"Very well! But if, in case of disunion, the people leaned towards the spiritual, it would be easy to lessen the Emperor's person, and overthrow the tyrant."
"One moment, Sire; you give an incorrect interpretation to our meaning. The father of the faithful ought to oppose all those who wish to exercise tyranny and oppression. The Gospel delivered mankind from the slavery imposed upon it by paganism. Believe me," added the old man, in a prophetic tone, "the day that the Popes shall cease to protect liberty, anarchy and revolution will convulse the world."
Barbarossa shook his head with an incredulous and discontented air.
"The Emperor of the East has no Pope," he replied, "and yet he reigns peacefully."

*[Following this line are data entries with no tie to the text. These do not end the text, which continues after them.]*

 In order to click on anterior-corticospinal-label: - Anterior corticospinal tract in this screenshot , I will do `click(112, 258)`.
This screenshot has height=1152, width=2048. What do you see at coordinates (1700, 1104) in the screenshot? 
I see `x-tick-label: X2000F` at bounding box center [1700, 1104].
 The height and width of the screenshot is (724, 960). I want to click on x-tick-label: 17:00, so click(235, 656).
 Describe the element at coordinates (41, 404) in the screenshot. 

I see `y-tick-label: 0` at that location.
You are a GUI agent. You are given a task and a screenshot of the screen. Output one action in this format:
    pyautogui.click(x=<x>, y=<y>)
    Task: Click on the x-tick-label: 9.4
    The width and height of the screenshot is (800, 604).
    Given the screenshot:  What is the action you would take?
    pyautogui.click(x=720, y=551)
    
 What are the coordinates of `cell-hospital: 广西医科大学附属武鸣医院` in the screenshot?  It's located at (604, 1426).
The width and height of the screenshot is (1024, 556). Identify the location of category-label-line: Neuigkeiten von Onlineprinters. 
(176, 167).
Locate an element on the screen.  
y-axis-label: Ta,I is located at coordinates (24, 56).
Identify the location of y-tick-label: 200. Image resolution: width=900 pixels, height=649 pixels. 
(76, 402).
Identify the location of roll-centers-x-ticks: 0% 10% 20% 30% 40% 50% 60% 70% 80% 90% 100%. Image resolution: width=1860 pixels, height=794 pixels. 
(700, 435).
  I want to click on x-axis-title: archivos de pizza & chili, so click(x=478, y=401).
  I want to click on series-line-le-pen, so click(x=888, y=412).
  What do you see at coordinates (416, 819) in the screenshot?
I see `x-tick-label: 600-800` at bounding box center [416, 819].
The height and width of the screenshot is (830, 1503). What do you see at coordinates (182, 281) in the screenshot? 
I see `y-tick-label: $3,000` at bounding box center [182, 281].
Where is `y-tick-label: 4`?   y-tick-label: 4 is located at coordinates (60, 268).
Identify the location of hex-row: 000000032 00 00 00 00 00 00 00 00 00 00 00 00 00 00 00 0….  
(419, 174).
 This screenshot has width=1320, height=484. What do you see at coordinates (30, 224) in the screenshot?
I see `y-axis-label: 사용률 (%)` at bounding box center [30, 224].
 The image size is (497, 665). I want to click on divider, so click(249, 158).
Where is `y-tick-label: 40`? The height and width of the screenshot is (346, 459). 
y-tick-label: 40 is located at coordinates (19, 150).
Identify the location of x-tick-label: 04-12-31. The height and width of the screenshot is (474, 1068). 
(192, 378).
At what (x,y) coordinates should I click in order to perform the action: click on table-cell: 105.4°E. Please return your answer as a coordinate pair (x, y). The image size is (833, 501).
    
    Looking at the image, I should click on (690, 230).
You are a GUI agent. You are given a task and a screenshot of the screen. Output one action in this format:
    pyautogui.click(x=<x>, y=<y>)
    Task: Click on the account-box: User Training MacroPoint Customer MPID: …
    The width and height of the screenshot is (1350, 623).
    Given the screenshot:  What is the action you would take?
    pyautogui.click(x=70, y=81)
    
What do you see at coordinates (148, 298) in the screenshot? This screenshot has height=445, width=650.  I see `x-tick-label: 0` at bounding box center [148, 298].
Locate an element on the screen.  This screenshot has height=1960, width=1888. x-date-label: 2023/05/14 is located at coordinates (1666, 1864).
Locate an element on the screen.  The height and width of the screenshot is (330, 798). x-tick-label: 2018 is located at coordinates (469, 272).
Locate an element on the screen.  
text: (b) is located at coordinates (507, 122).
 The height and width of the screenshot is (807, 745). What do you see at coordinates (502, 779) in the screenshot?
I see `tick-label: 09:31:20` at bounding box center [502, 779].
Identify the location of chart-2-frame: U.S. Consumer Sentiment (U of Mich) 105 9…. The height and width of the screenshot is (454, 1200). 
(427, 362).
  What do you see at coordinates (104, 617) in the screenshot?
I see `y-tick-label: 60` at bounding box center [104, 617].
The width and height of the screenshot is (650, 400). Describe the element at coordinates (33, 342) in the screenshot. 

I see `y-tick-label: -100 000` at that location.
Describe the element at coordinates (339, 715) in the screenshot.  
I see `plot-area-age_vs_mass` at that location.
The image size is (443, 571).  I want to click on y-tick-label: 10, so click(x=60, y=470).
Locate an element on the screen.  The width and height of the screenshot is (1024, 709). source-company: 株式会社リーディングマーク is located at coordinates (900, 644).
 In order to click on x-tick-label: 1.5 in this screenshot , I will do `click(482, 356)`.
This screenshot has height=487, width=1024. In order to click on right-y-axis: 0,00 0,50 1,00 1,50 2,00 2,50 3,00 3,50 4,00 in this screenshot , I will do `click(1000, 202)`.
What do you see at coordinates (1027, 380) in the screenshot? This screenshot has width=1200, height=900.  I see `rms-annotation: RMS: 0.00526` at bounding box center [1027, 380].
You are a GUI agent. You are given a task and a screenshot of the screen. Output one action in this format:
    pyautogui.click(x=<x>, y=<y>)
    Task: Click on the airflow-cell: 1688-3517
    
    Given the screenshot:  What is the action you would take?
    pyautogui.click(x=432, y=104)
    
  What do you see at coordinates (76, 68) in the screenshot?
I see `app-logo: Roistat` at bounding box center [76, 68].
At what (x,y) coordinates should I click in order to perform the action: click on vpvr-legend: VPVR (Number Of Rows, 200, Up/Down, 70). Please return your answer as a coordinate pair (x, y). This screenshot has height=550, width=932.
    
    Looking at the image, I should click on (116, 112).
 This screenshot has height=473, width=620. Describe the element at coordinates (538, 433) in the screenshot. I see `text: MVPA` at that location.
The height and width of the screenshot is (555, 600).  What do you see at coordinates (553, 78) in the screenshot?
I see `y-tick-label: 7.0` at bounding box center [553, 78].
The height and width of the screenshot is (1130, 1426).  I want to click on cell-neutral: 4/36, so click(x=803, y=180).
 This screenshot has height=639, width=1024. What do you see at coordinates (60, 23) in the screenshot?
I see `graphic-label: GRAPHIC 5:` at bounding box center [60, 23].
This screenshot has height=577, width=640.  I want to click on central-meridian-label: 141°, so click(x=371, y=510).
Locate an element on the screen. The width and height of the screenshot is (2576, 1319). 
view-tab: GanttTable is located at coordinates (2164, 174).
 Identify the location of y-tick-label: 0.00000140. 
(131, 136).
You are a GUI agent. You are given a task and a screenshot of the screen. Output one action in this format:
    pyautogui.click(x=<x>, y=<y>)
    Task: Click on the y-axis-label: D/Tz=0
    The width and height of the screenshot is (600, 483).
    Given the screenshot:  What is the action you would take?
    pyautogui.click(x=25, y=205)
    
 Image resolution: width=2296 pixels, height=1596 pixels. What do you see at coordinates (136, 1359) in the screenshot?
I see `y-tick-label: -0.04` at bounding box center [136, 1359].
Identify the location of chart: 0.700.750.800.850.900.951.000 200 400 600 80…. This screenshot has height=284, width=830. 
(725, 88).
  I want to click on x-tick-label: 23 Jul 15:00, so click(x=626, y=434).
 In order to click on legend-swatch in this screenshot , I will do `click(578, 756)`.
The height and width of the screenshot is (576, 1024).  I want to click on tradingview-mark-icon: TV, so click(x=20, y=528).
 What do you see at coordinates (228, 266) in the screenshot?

"You are again in error, Sire! Mark attentively what is going on in Byzantium. What do you see there? An exhausted and dying kingdom, a weak and corrupt clergy, a host of ecclesiastics knowing no law but the Imperial will; an effeminate people without morals, and puffed up with vanity and servile ideas. Is this the state to which you would reduce your brilliant Empire?"
"You exaggerate; matters are scarcely in so bad a state as that."
"Ah, Sire! they are in an infinitely worse condition. Great God! I see it now; Salisbury was right!--I deplore it, but he was right."
"Salisbury!" said Barbarossa, starting, for he had a great respect for this illustrious scholar. "May I ask in what he was right?"
Peter sighed deeply.
"Why do you hesitate, my lord Archbishop? You know the opinion which a wise man entertains of our actions; why then do you seek to conceal it from us?"